■ Trecho fornecido ■
"Cantando na Chuva" é uma verdadeira pérola não só entre o gênero musical, mas no cinema em geral. Tecnicamente bem feito, dispõe de números de canto e de dança sensacionais, personagens divertidos e carismáticos (com atores em atuações idem) e uma história simples, bem desenvolvida e com muita relevância histórica (ao menos para história do cinema): o surgimento do cinema falado, seu crescimento, paralelo ao declínio do cinema mudo, que levou junto muitos atores e atrizes que não se adaptaram a essa nova (e permanente) fase.
Tal efeito não é de se estranhar. No cinema mudo, a falta de falas mais complexas restringia os atores à atuação gestual, por vezes gestual demais. Afinal, como comunicar-se com o público se não se pode emitir som algum. É um verdadeiro show de mímica. Vendo hoje, essas atuações exageradas e caricatas são no mínimo burlescas. Dou como exemplo a primeira adaptação do clássico romance de Gaston Leroux - que muitos anos depois tornar-se-ia um musical da Broadway de sucesso pelas mãos de Andrew Lloyd Webber - "O Fantasma da Ópera" de 1925. Destaco a atuação de Mary Philbin como a mocinha Christine Daae. Seus gestos e caretas demasiadamente exagerados tornaram a sua atuação risível, prejudicando o clima sombrio do filme (que não é lá muito bom).

■ Dados registrados ■

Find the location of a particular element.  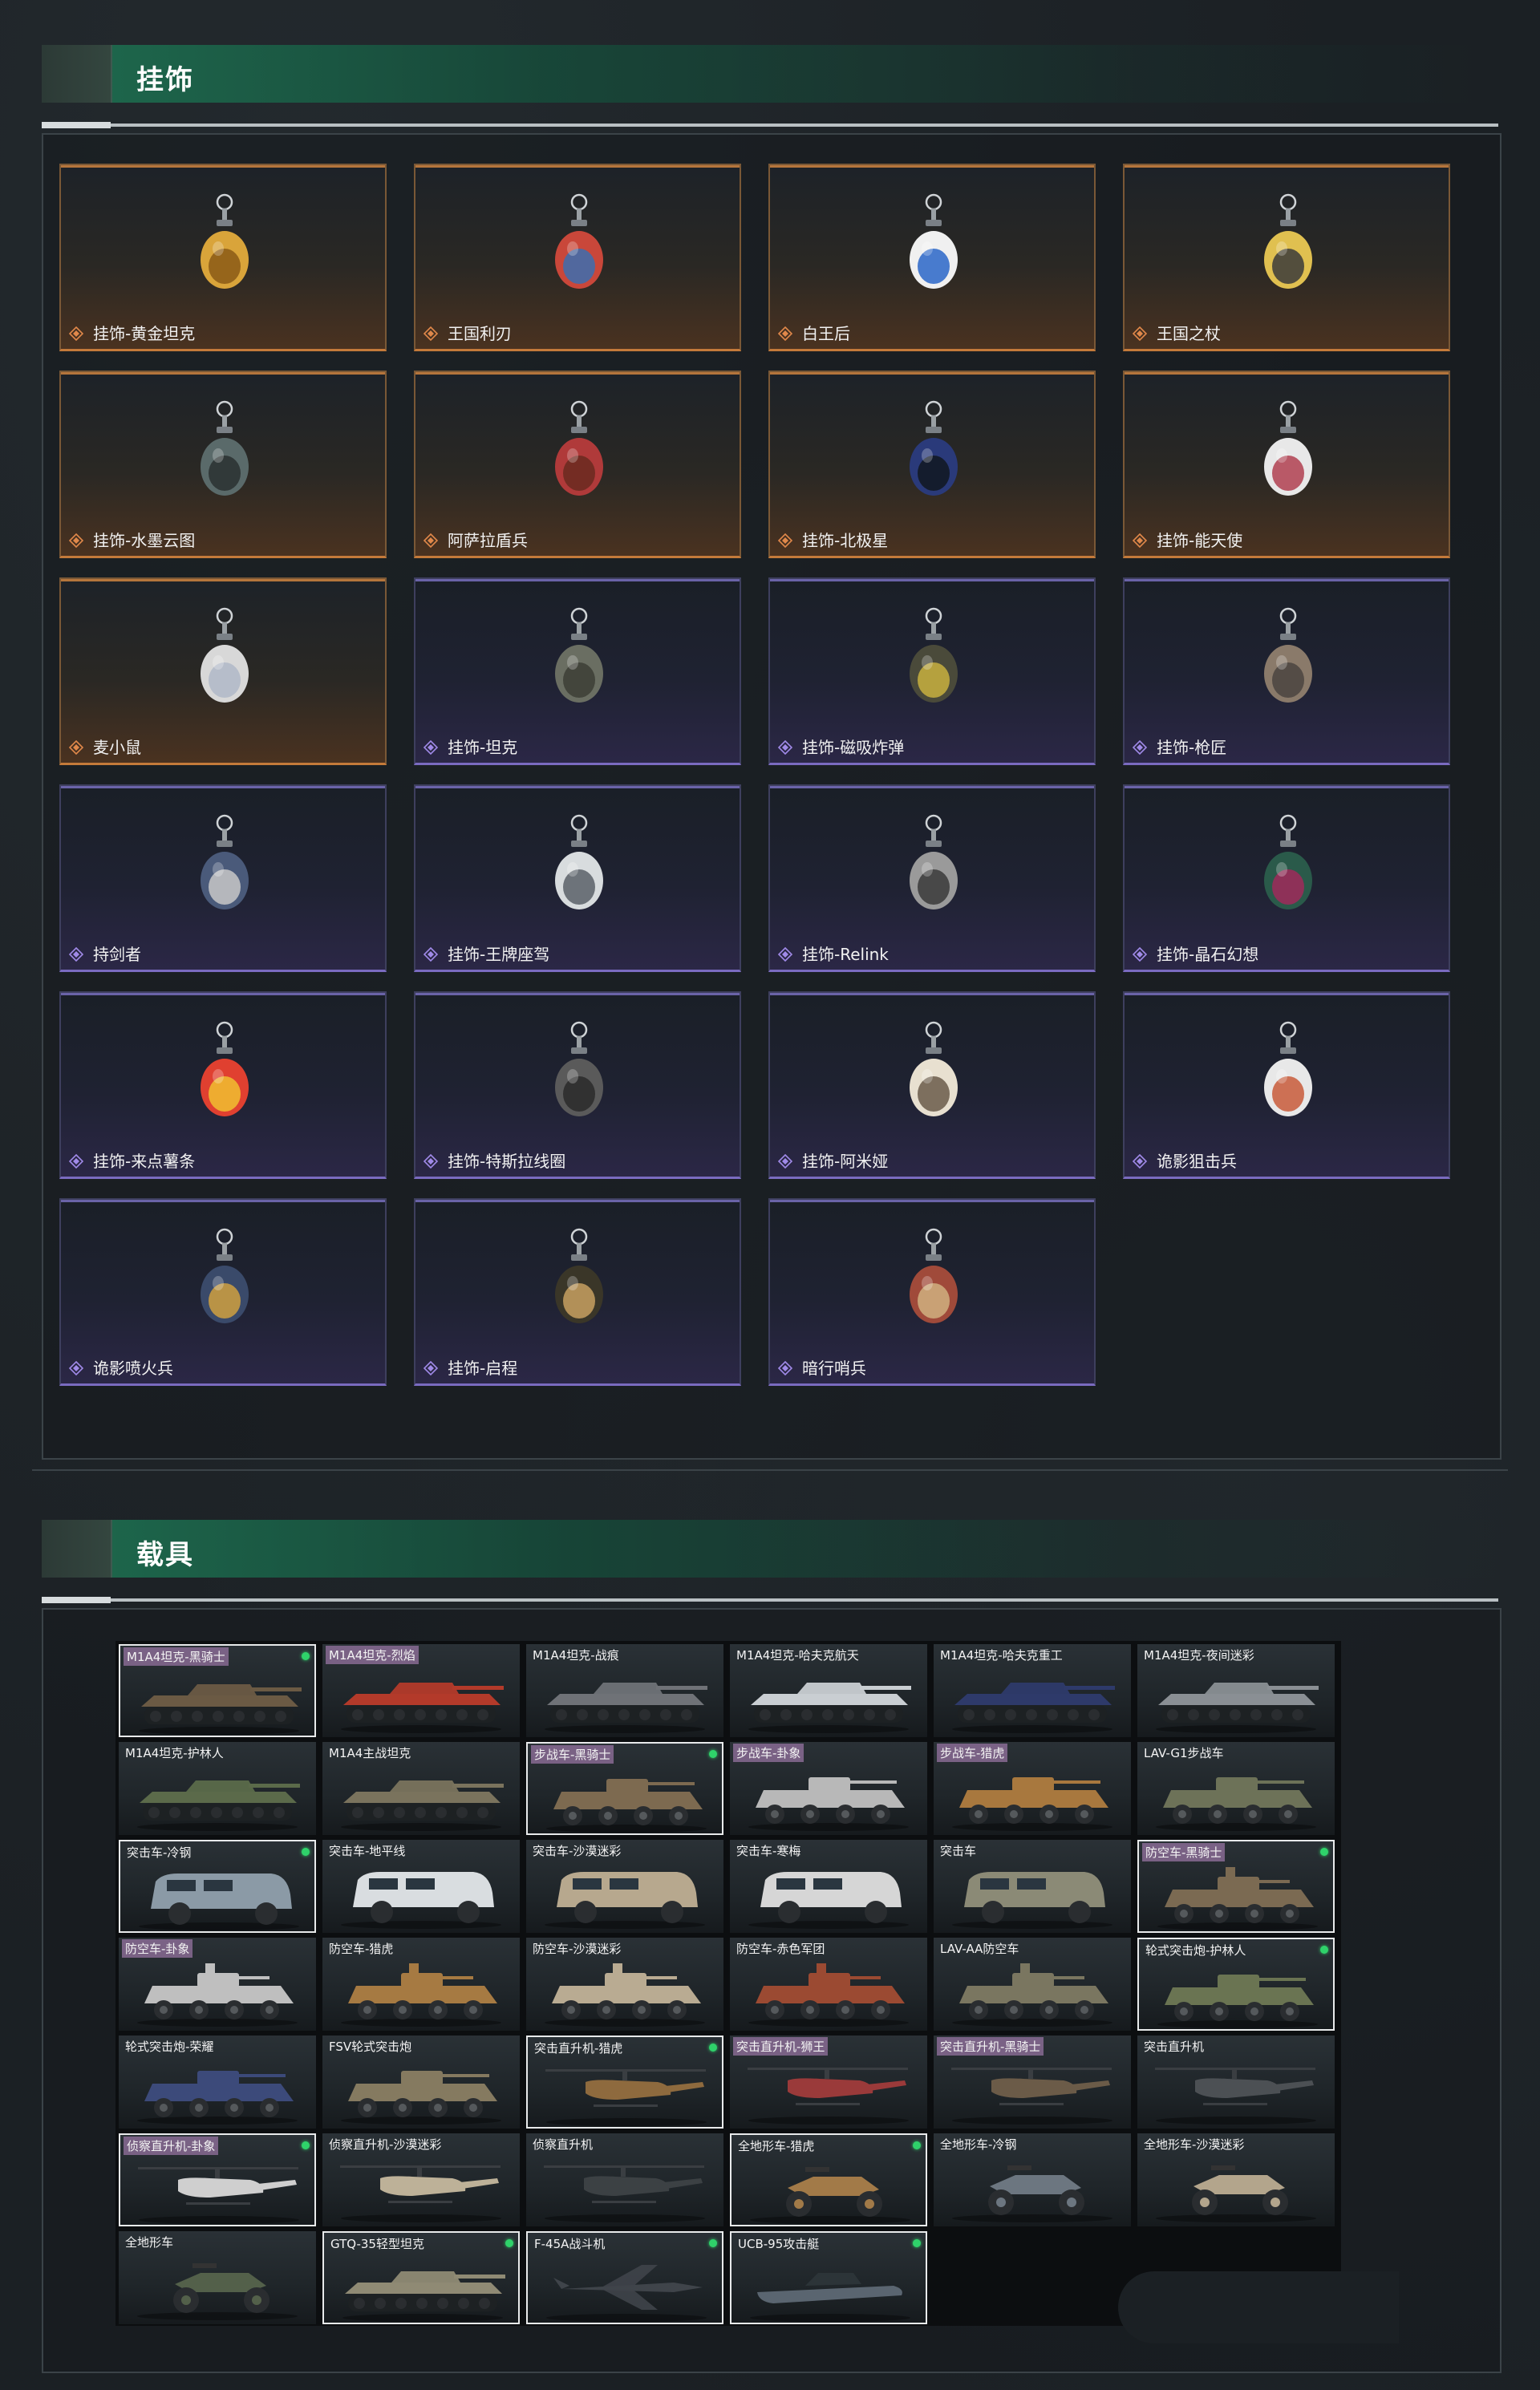

vehicle-card: LAV-AA防空车 is located at coordinates (1032, 1985).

■ Lista de atividades ■
[1] Repita, do texto sobre "Cantando na Chuva", o trecho que vai de "Tal efeito não" até "lá muito bom).", inclusive.
[2] Que pessoas o texto sobre "Cantando na Chuva" cita pelo nome, sem contar os personagens?

■ Soluções por tarefa ■
[1]
Tal efeito não é de se estranhar. No cinema mudo, a falta de falas mais complexas restringia os atores à atuação gestual, por vezes gestual demais. Afinal, como comunicar-se com o público se não se pode emitir som algum. É um verdadeiro show de mímica. Vendo hoje, essas atuações exageradas e caricatas são no mínimo burlescas. Dou como exemplo a primeira adaptação do clássico romance de Gaston Leroux - que muitos anos depois tornar-se-ia um musical da Broadway de sucesso pelas mãos de Andrew Lloyd Webber - "O Fantasma da Ópera" de 1925. Destaco a atuação de Mary Philbin como a mocinha Christine Daae. Seus gestos e caretas demasiadamente exagerados tornaram a sua atuação risível, prejudicando o clima sombrio do filme (que não é lá muito bom).

[2] Gaston Leroux, Andrew Lloyd Webber e Mary Philbin.